Not that any of the oilies will read it, but the facts are here, addressing both emissions and environmental damage from materials extraction:
https://www.factcheck.org/2024/02/electric-vehicles-contribute-fewer-emissions-than-gasoline-powered-cars-over-their-lifetimes/
The loss of $512 million in annual benefit to the county will save the county $100 million over 20 years? Thats a $10.14 billion loss to the county.
“$512 million in annual direct benefits to oil companies”….
Wind and solar are not renewable. The farms of such are causing a new silent spring. There is a reason why those closely involved in the industries call them zappers and swatters. Good bye birds and bats and insects. Have any of you seen an eagle with only one wing; its a terrible death.
By the way you cannot make roads and most of what we use, including our clothing, without petroleum.
GETTHE – the first sentence is so absolutely completely false, the rest of your comment need not be read.
Again….. Please stop relying on memes and “Landman” for “facts.”
Get: wind and solar are indeed renewable; that’s why we need to move toward those sources of energy. Am glad to see you appear interested in bird deaths, though. Are you aware an oil spill right here killed at least 3,700 of them?

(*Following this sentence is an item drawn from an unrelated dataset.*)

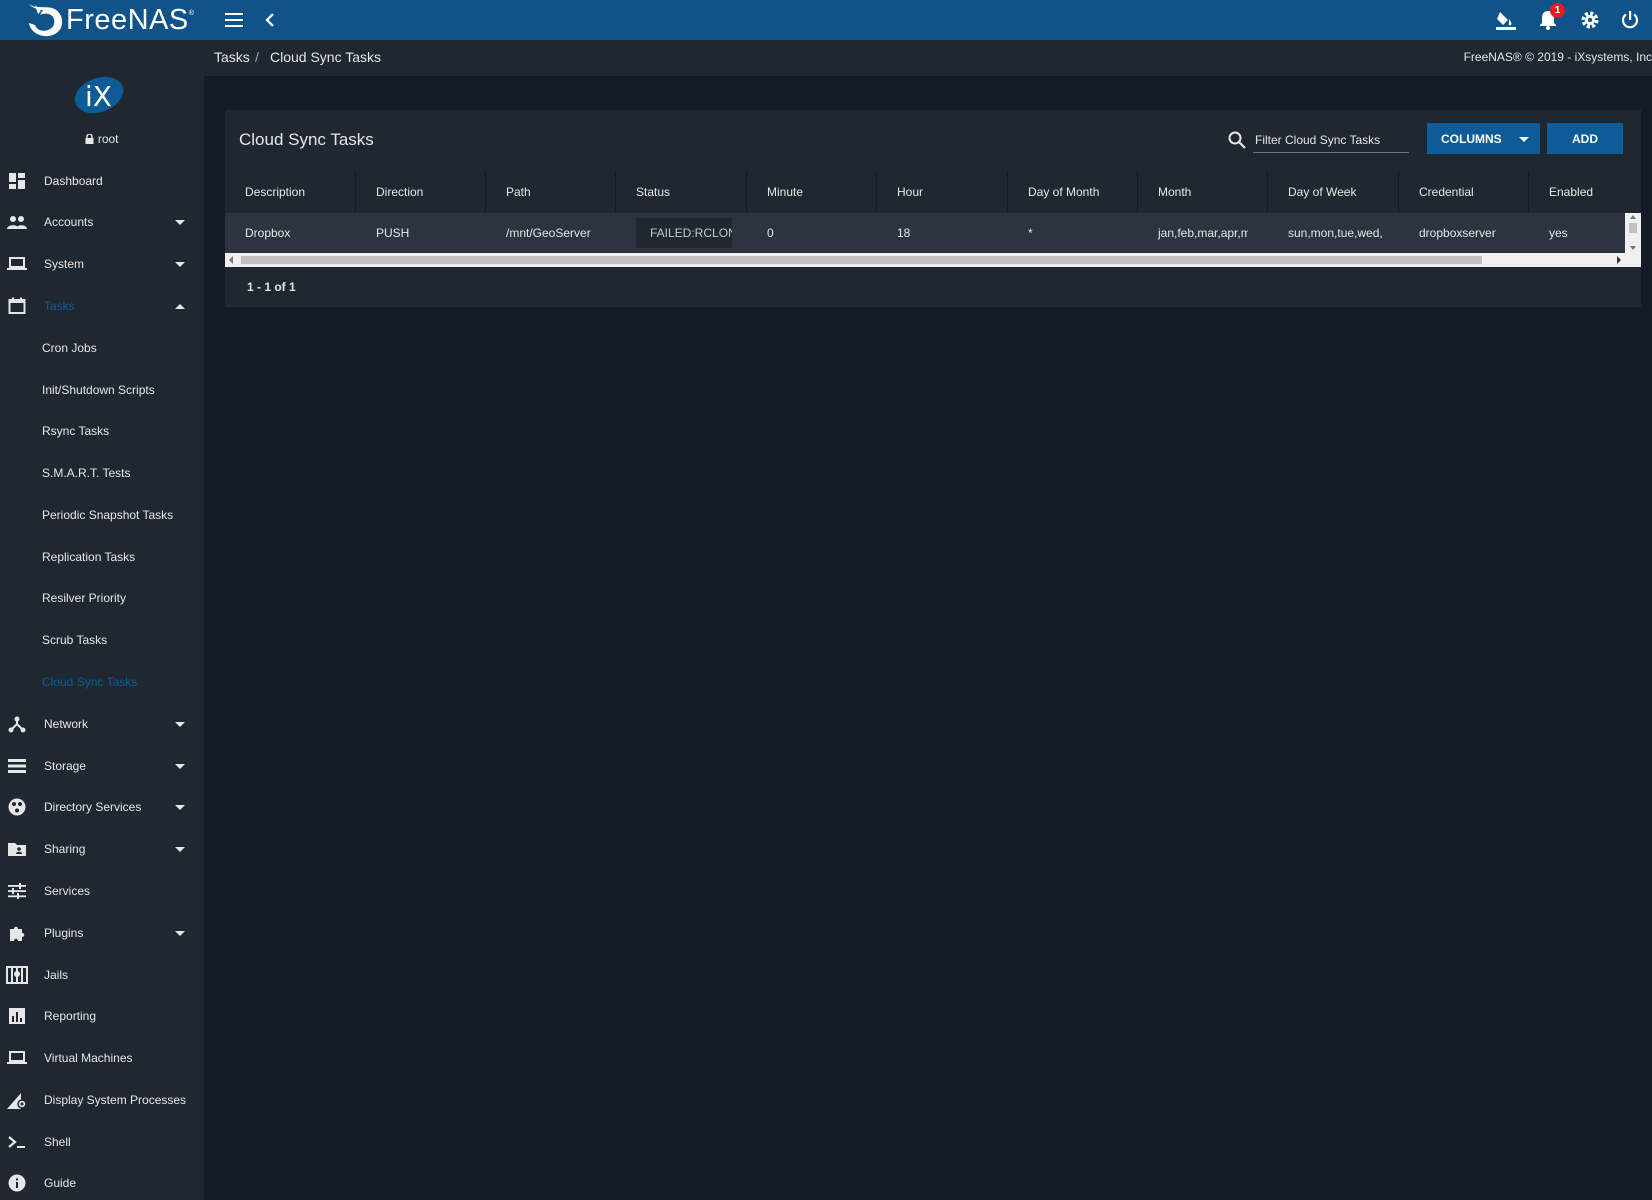 Image resolution: width=1652 pixels, height=1200 pixels. Describe the element at coordinates (1336, 233) in the screenshot. I see `cell-day-of-week: sun,mon,tue,wed,` at that location.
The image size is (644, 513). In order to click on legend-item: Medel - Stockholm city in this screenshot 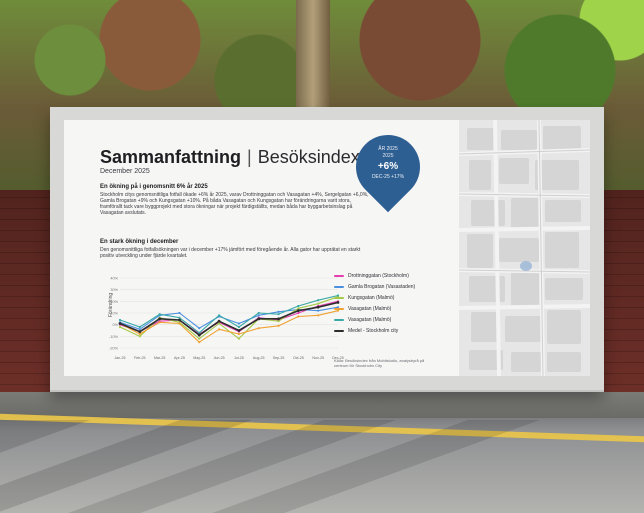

This is just BS, as in Blatant Sophistry. The sun comes up every day exactly the same, spreading its energy across our planet for better and worse, and will for another billion years or so. It’s absolutely renewable. The sun and our planet’s motions make the wind move and will continue effectively forever. It’s absolutely a renewable energy. “Silent Spring”, sheezus. My dog, don’t be so stupid.
And spare us your crocodile tears for bird deaths. Current annual estimates put wind turbines responsible for under 700,000, while house cats kill between 2 and 4 billion a year, and buildings- just by standing there- kill over a billion birds per year.